From the line that contains "Instruction: Toggle the" to the last line of the data below, transcribe every line exactly. Do not include the pictures.

[Collected data]
• • •

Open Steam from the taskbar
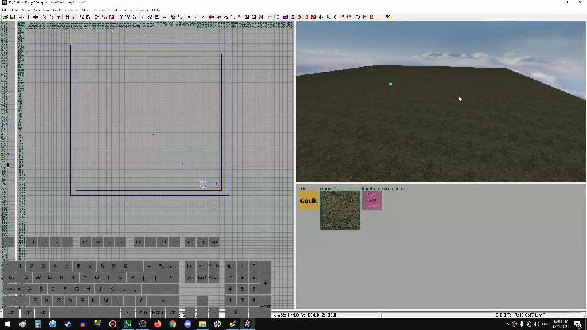This screenshot has height=330, width=587. click(x=68, y=324)
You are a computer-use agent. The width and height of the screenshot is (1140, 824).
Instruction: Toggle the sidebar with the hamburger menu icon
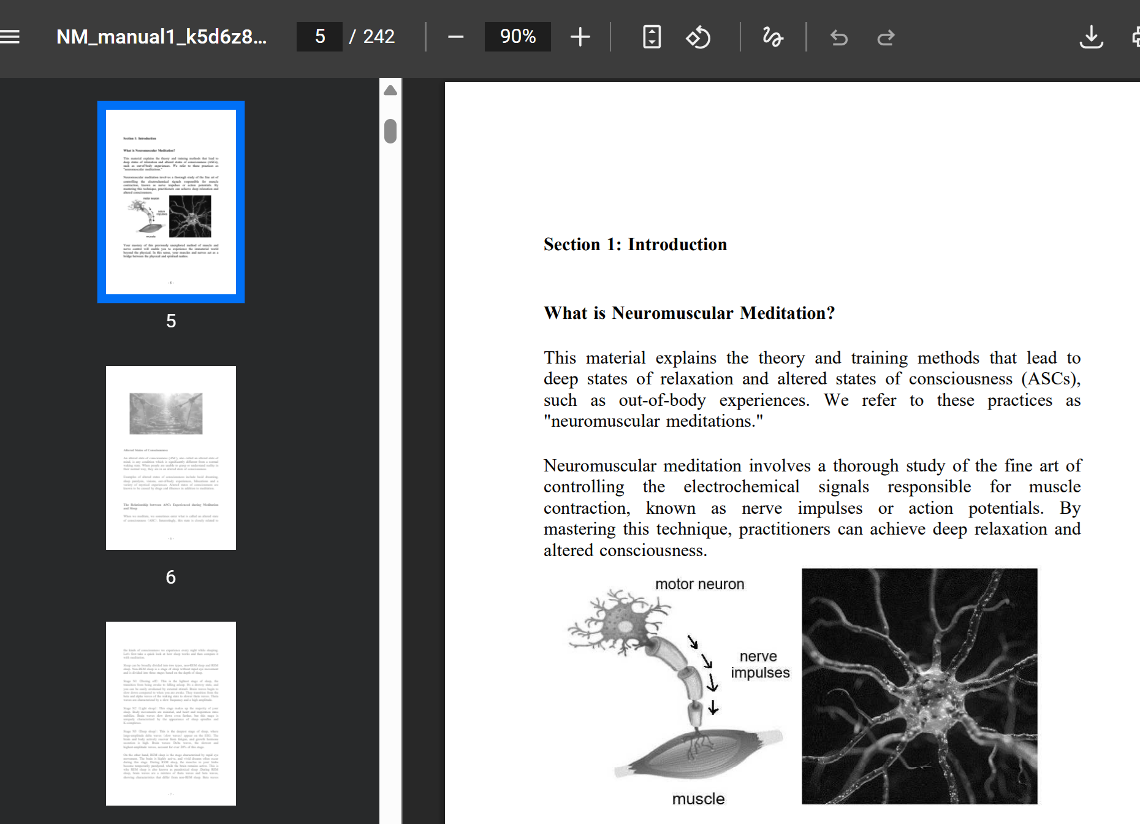10,37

• • •

Response:
Instruction: Toggle the sidebar with the hamburger menu icon
10,37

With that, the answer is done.